Passage

Everyone who works in bioinformatics has encountered this problem at some point: Given a set of genes, cross reference each of the entries against another set of databases and aggregate the resulting queries as evidence with which to support conclusions drawn from some experiments. Common instances of this problem include: analyzing high throughput screening data for significant compounds / genes, performing gene enrichment analyses, and searching for GO term enrichment. The big problem here is nomenclature. Every database has its own ID for a gene/protein/ORF. So your gene set/list may be in one form, while the information you need is probably indexed in a database under another.
For example, the gene RAD52 is (according to SGD) known both by its standard name (RAD52) and its systematic name (YML032C). Yet it is also known as UPI00001683C2, UPI0000052F95(Uniparc – UniProt), AAA50352.1 AAT93163.1 CAA86623.1 DAA09866.1 (EMBL), NP_013680.2 (RefSeq), P06778-1 P06778.2 (SwissProt – UniProt). There are web applications that help searches like these. Two that do a good job are EBI’s Protein Identifier Cross-Reference service, and Uniprot’s ID mapper.

To do
**a)** In the passage on gene identifiers, what systematic name does SGD give for RAD52?
**b)** Carry on the passage on gene identifiers from its last sentence.
The lines bear no relation to the passage on gene identifiers.

Supplied material
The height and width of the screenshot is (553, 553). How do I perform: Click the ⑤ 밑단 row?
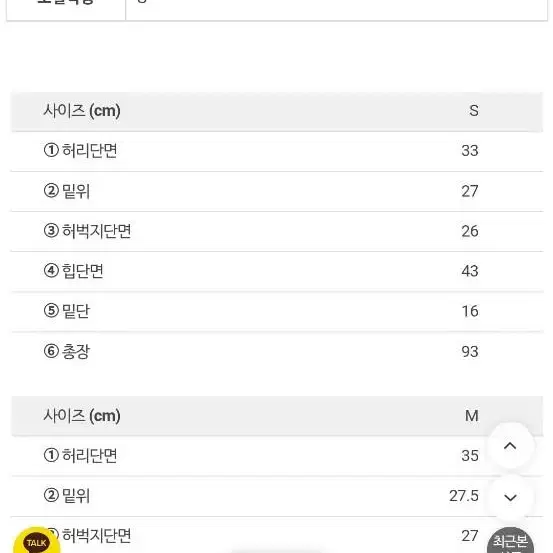pyautogui.click(x=277, y=311)

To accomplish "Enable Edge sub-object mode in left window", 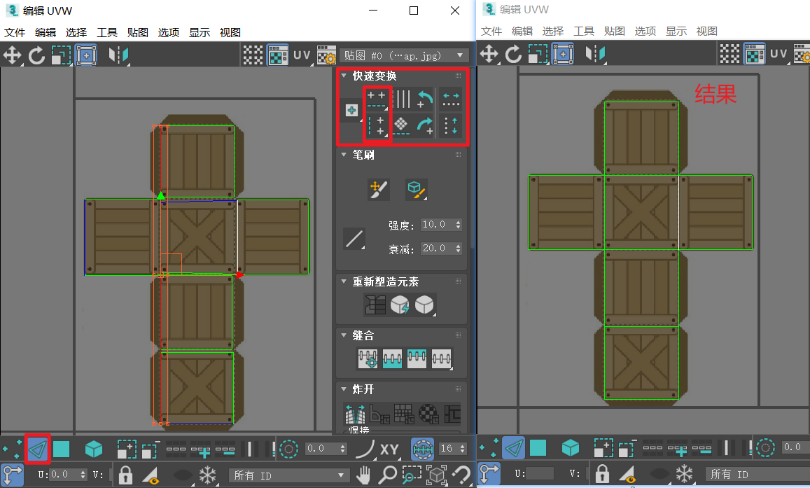I will click(x=38, y=449).

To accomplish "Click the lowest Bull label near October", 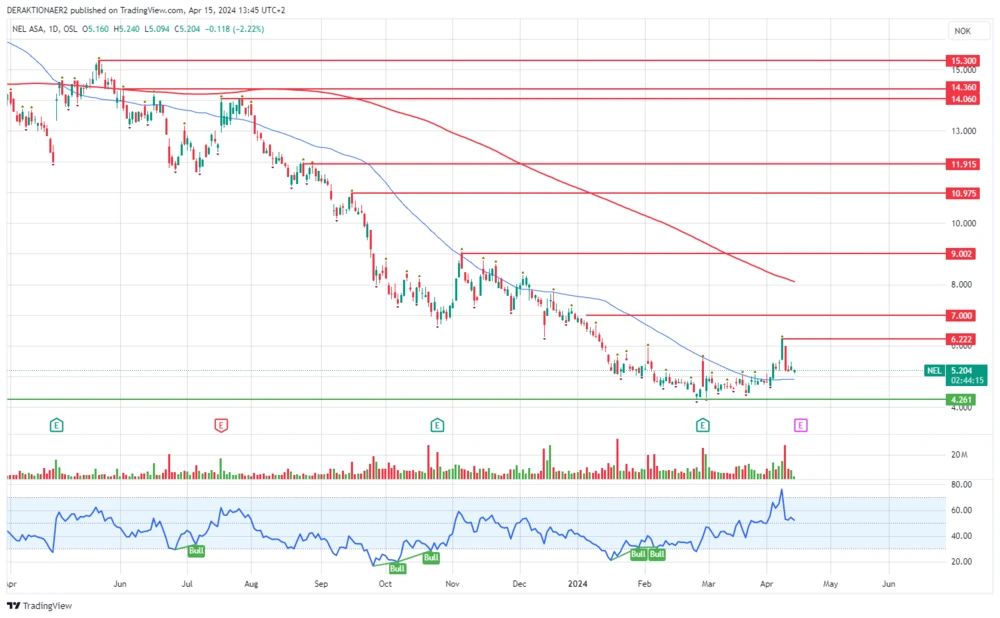I will tap(397, 568).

Exercise responses
**a)** YML032C

**b)**
Yet still, each time I have had to solve this type of problem there are mistakes that must be manually corrected, as well as post processing on the returned table or matrix to correct formatting before your analysis can even begin. It seems like a problem where the minimum cost is still quite high for each instance, especially since the problem sizes are commonly on the order of hundreds of genes. I wonder, how much time has been collectively spent on this problem by all the bioinformatics researchers in the world? Also, does anyone out there have a better way to handle these types of jobs?